UniCode - CocoaDev

The increasing use of the Internet for global commerce renders the need to efficiently transmit,store, and manipulate multi-lingual data ever more urgent. It is no longer acceptable for companies wishing to do business on a worldwide basis to impose a single language (i.e. English) as a common denominator. They must be able to communicate with potential customers in the customer’s native language. Unicode is the first character set that enables all the world’s languages to be encoded in the same data set. Prior to the introduction of Unicode, if users wanted to store data in, for example, Chinese, they were required to choose a character set appropriate for that language - to the exclusion of most other languages. It was not possible (or in any case, highly impractical) to mix character sets, and thus diverse languages, in the same data set. http://goo.gl/General/OeSCu

taken from -> http://www.sybase.com/content/1013476/4073UNI-chorwpaperv3.pdf

Links

http://www.unicode.org/charts/charindex.html
http://en.wikipedia.org/wiki/Unicode
http://en.wikipedia.org/wiki/UTF-16

It looks like Apple is trying to move further away from ASCII characters. File path encoding recommendations in General/CoreFoundation and Cocoa are now UTF-8. So what does this mean for those who like ASCII? Not much at the moment. printf will be around for some time, but byte order character strings may be a thing of the past.

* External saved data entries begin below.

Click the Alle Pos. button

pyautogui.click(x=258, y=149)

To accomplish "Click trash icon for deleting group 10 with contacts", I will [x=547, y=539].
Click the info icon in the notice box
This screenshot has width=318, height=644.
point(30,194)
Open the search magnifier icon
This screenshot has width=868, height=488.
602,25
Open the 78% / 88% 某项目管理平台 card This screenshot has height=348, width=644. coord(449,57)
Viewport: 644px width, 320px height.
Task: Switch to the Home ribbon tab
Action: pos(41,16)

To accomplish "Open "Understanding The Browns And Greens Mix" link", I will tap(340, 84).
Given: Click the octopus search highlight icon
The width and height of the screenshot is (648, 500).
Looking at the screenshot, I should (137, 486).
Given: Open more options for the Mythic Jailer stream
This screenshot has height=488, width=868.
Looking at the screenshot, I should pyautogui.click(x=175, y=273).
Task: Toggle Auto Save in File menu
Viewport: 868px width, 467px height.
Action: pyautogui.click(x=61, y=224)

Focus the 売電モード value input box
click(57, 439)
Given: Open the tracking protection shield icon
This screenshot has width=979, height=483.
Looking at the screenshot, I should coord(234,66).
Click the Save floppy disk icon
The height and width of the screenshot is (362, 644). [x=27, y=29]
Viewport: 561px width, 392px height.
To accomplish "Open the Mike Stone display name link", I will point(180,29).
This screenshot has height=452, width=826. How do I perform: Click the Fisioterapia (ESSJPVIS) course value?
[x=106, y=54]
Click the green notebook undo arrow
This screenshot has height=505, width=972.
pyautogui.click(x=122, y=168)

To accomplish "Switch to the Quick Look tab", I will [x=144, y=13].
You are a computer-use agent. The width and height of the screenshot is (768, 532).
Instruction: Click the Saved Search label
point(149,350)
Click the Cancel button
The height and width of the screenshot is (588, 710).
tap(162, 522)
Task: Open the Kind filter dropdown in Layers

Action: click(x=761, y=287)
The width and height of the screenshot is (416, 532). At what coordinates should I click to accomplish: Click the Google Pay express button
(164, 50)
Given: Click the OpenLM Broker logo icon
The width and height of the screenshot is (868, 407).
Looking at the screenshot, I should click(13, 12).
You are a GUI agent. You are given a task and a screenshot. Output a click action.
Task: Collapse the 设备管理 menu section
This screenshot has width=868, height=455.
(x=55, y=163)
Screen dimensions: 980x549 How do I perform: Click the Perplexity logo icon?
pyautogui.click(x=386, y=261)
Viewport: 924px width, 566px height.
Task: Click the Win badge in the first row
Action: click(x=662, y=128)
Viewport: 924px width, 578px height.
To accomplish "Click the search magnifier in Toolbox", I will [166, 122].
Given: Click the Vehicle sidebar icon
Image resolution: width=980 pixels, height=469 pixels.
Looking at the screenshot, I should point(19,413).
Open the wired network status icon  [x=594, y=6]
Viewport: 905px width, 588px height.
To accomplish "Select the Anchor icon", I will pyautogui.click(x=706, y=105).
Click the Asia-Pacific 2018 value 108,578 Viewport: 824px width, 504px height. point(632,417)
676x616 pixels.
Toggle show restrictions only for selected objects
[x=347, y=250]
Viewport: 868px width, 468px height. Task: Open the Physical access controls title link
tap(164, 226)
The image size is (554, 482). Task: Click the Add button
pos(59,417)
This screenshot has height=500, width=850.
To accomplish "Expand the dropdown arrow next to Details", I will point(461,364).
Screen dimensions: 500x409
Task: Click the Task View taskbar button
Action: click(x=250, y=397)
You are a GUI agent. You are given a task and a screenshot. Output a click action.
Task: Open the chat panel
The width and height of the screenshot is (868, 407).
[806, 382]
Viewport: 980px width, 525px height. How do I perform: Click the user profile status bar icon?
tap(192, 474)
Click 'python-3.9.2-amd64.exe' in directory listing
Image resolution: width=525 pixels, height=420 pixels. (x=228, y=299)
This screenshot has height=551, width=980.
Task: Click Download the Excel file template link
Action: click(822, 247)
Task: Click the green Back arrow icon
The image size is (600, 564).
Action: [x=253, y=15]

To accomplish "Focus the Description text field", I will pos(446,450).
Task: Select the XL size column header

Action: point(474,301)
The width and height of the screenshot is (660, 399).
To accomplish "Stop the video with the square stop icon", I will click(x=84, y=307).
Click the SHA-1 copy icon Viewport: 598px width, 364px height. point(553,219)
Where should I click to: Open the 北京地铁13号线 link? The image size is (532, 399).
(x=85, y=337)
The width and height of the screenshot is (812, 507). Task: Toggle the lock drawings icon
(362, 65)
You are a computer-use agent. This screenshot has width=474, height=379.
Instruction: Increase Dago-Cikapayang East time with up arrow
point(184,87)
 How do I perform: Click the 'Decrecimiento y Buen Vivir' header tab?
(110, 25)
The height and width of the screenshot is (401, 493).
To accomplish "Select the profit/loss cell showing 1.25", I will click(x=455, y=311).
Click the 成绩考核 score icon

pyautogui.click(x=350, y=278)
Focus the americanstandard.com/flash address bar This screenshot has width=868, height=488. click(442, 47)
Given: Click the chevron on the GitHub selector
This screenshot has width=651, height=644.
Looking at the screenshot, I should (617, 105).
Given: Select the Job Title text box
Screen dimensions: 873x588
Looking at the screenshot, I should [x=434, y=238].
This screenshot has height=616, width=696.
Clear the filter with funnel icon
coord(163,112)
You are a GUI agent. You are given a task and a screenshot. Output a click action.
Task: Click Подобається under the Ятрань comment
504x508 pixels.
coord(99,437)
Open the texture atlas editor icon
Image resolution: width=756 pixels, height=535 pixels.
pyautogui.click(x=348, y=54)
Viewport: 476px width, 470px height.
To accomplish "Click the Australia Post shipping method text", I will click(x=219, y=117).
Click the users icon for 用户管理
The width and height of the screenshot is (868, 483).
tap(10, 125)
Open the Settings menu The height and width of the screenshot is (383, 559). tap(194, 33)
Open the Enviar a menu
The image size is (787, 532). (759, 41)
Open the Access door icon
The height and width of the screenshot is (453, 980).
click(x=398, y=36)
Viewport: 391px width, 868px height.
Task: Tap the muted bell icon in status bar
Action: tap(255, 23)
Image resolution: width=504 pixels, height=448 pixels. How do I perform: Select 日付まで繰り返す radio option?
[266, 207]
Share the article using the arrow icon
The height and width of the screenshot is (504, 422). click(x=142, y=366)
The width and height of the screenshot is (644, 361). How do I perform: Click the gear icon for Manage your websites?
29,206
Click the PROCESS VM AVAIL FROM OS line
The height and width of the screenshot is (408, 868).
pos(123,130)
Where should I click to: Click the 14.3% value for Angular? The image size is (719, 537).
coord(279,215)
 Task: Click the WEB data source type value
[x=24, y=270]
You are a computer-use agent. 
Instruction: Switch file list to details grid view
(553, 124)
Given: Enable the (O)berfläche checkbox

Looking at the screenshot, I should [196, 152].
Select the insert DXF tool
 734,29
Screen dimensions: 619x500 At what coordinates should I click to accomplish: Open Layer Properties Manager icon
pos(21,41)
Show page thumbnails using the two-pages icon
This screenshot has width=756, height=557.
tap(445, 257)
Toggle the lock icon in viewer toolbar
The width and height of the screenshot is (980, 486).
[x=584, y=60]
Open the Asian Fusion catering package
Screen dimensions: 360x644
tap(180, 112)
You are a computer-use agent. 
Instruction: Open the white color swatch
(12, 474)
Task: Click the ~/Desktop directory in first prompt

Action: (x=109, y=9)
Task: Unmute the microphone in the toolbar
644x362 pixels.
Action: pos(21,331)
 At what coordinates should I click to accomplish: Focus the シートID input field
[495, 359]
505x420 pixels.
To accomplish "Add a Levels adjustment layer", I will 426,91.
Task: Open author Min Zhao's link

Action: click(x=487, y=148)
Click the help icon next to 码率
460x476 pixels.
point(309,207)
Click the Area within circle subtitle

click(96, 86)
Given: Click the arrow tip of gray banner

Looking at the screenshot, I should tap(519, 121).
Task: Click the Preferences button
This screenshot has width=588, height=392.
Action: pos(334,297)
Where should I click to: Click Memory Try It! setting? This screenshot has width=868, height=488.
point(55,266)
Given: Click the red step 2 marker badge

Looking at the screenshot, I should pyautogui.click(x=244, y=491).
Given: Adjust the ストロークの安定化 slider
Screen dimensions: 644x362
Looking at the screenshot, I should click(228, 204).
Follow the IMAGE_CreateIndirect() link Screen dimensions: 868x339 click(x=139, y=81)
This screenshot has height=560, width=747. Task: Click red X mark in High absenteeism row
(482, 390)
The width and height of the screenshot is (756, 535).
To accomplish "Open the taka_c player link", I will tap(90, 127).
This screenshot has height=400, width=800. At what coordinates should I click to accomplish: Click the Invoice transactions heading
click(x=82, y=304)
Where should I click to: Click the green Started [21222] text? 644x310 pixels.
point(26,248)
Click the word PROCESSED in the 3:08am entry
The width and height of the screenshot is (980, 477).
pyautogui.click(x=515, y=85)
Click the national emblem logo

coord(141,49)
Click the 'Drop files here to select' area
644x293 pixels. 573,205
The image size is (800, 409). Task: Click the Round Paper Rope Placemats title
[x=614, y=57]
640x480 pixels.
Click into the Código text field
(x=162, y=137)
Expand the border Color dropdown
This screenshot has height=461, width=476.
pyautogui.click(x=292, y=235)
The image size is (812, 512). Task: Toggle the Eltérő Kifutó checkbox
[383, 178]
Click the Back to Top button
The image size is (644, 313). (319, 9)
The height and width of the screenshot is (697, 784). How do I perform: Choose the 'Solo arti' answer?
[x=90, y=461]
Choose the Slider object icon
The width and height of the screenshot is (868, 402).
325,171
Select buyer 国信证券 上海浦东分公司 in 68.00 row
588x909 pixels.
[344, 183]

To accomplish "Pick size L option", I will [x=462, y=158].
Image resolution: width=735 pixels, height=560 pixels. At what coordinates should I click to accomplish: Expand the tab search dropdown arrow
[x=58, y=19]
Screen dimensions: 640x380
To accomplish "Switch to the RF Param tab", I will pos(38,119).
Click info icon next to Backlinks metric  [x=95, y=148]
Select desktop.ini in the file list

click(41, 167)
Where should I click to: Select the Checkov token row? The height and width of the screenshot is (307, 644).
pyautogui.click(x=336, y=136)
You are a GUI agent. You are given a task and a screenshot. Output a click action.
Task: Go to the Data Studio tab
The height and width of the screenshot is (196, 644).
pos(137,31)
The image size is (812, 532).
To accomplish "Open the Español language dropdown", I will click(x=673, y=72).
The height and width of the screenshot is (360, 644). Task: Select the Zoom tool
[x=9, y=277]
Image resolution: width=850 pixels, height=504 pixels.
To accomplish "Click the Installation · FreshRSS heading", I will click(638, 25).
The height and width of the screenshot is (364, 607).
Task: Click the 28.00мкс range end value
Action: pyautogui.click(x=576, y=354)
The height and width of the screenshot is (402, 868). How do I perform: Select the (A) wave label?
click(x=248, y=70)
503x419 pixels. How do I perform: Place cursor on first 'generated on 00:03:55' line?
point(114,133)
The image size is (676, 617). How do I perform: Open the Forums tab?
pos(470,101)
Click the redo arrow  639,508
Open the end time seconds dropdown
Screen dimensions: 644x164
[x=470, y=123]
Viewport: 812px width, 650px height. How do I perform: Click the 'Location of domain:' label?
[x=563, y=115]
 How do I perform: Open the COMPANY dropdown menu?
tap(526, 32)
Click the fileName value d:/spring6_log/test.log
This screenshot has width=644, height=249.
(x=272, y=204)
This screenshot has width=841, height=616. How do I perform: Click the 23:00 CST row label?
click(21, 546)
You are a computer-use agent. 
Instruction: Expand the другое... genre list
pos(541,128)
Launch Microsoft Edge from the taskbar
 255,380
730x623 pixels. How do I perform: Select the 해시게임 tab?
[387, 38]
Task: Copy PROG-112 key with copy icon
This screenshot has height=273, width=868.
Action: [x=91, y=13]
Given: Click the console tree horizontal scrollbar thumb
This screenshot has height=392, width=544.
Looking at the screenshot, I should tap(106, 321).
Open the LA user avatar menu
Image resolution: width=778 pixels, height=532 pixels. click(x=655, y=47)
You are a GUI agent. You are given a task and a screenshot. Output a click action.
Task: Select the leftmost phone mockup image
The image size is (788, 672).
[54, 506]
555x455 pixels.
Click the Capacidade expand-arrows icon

UTF-16 is the native data format for General/NSString. This means that all characters in an General/NSString are multiples of 16 bits wide. Programmers that only deal with ASCII characters really don’t have to worry about any of the implications of UTF-16 because ASCII characters cast to UTF-16 encoding.

char c = 'a';
unichar uc = c;
General/NSLog(@"char: <%c> unichar: <%C>", c, uc);

Output:
    2004-11-21 10:52:12.670 test[4760] char: <a> unichar: <a>

This is all basic info. But, the main reason this topic was created was to talk about some of the neat characters you can use when characters are 16 bits wide (unichar).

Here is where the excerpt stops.